Collected data entries:
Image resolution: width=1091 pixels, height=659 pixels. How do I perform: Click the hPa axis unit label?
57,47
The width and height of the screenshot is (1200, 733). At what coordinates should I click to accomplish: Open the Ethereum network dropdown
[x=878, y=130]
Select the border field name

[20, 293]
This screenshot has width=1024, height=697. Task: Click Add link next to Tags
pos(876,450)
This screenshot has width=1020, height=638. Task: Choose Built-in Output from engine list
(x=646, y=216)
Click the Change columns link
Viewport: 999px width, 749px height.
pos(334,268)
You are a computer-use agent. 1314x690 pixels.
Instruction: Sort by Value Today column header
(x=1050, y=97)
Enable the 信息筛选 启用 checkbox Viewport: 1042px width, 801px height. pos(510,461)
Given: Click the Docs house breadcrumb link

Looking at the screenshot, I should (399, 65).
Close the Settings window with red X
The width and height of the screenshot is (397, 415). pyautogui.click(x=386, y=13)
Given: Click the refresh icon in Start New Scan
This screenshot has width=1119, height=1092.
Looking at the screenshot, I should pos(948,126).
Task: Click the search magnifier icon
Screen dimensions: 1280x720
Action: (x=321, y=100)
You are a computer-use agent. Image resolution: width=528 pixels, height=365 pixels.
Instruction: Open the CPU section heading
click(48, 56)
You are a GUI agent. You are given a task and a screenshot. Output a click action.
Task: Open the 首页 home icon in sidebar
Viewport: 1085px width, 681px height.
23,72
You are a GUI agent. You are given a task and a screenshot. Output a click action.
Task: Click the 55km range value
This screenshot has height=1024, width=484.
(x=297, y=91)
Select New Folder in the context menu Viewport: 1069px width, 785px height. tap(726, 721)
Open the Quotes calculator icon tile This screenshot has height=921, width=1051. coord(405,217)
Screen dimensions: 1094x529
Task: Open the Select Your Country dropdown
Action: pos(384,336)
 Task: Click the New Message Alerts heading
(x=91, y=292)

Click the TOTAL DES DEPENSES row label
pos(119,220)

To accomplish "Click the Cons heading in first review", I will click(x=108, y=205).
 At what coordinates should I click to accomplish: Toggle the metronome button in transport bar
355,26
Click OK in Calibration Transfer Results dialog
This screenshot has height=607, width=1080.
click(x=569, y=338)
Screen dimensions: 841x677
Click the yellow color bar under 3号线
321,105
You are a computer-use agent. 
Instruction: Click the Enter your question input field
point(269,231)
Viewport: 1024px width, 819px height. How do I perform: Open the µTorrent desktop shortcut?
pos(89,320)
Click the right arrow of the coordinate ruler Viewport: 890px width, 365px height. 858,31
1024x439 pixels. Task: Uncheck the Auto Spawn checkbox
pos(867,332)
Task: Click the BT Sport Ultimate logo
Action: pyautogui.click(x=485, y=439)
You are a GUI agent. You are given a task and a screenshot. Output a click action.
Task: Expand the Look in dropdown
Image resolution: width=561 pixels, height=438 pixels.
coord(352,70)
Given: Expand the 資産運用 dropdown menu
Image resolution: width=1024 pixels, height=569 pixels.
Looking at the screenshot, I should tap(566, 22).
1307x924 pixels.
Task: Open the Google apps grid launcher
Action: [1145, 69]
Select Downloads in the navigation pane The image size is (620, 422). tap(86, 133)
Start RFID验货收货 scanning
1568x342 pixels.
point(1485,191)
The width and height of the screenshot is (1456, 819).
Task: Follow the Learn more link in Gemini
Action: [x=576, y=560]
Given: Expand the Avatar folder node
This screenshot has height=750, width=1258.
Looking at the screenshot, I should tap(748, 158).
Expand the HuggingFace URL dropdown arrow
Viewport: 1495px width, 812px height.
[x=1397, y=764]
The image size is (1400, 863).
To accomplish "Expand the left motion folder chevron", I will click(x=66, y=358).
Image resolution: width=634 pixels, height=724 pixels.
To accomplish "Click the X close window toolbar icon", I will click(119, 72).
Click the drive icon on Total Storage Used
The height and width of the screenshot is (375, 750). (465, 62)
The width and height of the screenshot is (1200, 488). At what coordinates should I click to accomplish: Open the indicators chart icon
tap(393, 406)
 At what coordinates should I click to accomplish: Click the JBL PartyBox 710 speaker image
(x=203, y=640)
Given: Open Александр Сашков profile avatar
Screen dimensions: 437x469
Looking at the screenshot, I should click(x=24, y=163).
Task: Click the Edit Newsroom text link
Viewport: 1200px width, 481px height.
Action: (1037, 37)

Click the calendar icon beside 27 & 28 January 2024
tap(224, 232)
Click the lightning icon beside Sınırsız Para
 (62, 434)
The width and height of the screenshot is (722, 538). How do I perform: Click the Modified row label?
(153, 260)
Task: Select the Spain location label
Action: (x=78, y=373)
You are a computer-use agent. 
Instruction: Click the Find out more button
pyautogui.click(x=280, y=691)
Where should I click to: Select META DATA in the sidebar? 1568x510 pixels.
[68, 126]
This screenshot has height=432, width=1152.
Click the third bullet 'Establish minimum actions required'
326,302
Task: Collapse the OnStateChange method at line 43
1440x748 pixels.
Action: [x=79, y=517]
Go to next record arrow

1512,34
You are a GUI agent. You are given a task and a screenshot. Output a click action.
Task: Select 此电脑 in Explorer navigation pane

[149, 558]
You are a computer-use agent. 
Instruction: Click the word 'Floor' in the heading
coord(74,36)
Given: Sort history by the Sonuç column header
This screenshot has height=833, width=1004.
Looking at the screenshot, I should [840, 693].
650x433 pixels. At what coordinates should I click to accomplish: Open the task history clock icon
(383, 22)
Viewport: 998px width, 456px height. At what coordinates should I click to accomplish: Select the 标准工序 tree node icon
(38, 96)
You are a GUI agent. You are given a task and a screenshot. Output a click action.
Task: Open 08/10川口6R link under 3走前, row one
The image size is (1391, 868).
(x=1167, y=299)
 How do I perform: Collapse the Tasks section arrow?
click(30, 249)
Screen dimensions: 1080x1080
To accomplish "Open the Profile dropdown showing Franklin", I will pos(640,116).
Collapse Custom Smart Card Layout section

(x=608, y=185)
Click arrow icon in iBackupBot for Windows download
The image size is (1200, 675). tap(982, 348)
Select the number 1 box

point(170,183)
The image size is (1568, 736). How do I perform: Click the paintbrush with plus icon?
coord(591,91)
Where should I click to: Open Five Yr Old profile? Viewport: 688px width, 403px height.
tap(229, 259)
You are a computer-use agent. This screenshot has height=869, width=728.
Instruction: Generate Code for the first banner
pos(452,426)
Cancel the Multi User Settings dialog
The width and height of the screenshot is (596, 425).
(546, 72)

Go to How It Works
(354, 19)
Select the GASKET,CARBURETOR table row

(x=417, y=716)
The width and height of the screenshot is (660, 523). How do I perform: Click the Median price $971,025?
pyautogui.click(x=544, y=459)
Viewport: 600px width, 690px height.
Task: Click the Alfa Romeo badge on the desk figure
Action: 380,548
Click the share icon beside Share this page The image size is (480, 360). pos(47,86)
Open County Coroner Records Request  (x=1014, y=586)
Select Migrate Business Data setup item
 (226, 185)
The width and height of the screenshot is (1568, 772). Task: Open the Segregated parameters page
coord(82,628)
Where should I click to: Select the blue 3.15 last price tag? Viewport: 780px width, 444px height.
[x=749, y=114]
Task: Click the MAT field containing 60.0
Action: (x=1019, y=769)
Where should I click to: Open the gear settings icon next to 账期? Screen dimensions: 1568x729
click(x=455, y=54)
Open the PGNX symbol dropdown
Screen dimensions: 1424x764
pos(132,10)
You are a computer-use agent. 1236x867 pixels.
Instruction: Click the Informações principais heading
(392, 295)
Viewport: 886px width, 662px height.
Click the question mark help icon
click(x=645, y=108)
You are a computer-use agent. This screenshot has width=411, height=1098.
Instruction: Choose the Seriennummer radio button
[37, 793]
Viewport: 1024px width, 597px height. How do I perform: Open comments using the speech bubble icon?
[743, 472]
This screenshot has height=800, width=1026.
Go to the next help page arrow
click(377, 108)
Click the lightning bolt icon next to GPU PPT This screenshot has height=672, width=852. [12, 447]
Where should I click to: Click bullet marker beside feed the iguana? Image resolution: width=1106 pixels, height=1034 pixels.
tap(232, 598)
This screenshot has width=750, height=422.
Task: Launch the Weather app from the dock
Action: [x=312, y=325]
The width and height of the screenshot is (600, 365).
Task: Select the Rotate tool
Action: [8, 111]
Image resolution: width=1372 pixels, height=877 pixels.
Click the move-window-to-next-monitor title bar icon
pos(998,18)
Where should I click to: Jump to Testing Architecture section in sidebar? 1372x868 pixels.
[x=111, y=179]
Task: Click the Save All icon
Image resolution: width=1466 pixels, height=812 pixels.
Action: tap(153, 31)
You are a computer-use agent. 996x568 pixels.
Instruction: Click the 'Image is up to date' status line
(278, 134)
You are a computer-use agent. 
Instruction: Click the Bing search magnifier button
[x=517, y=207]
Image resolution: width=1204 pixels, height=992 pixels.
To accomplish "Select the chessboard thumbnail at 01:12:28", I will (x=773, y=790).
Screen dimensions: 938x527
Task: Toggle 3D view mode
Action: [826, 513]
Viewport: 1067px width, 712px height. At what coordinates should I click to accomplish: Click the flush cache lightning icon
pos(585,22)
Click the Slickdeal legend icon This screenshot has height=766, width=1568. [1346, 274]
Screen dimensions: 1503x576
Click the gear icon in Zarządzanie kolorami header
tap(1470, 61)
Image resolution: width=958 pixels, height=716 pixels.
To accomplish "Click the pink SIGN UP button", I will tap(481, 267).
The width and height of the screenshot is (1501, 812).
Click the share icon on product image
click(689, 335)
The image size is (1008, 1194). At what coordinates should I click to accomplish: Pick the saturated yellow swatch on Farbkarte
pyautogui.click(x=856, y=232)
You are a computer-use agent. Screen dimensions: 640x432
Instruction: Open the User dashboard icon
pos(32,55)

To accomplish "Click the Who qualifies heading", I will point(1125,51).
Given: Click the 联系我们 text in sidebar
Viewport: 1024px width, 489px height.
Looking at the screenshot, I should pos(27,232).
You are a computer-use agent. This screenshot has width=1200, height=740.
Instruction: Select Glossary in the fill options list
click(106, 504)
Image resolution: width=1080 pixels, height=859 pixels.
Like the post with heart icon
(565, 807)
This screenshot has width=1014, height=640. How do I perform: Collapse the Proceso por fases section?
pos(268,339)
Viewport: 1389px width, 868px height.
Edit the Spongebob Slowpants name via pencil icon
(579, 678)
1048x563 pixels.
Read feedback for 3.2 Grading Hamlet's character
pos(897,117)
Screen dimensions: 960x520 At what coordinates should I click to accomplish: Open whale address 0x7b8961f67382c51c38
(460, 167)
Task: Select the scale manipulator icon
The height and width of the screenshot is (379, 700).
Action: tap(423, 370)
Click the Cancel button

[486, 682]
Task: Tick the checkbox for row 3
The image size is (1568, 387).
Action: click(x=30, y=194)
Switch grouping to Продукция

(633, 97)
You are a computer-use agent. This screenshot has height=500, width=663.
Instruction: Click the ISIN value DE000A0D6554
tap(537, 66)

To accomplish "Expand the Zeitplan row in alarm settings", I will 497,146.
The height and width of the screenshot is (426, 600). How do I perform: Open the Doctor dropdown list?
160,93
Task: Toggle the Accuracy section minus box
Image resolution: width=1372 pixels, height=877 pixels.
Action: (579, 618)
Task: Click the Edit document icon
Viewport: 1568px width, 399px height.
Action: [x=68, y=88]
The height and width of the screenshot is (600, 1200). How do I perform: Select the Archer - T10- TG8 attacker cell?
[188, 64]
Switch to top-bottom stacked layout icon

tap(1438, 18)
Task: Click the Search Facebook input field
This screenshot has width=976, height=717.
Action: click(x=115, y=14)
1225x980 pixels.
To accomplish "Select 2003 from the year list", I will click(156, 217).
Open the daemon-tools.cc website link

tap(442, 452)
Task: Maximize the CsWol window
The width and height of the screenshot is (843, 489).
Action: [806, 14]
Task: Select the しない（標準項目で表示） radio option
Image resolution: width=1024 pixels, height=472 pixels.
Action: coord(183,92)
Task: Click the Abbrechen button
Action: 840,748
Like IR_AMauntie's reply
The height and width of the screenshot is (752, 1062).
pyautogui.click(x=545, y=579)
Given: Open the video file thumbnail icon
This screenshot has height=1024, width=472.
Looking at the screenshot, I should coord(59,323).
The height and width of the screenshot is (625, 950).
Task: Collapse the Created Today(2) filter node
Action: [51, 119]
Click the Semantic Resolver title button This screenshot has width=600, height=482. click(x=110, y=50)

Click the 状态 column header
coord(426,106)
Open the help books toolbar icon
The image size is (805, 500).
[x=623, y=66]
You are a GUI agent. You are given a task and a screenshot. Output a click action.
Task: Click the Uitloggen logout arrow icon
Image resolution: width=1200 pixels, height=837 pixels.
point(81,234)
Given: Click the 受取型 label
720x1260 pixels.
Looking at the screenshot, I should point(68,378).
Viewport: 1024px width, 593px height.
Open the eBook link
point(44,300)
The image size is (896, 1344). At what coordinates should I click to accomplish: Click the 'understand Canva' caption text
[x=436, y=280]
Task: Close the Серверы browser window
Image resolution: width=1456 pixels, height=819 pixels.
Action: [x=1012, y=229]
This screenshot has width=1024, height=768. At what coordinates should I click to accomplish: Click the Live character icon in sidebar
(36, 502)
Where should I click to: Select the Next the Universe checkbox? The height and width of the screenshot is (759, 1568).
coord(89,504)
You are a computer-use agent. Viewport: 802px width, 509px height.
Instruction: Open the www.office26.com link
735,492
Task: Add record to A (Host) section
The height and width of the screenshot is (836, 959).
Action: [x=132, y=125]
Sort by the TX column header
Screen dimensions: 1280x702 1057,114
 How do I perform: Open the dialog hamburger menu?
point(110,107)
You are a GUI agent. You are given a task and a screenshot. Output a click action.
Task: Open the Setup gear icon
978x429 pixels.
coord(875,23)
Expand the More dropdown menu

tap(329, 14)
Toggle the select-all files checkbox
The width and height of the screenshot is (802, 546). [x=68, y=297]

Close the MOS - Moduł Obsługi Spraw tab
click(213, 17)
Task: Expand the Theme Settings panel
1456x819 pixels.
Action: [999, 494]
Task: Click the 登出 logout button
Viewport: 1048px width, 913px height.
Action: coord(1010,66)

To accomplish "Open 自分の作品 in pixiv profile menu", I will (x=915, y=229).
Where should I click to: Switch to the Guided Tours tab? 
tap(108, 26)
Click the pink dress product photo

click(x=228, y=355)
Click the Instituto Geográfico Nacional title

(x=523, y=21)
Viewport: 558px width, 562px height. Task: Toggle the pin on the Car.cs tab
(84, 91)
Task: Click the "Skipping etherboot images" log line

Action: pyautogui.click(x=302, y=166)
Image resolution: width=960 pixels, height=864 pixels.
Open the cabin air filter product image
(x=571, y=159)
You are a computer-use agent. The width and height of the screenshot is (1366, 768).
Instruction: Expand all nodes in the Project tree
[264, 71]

Task description:
Give the number of lines above that hold the word "logout", and nothing more.

Problem solution:
2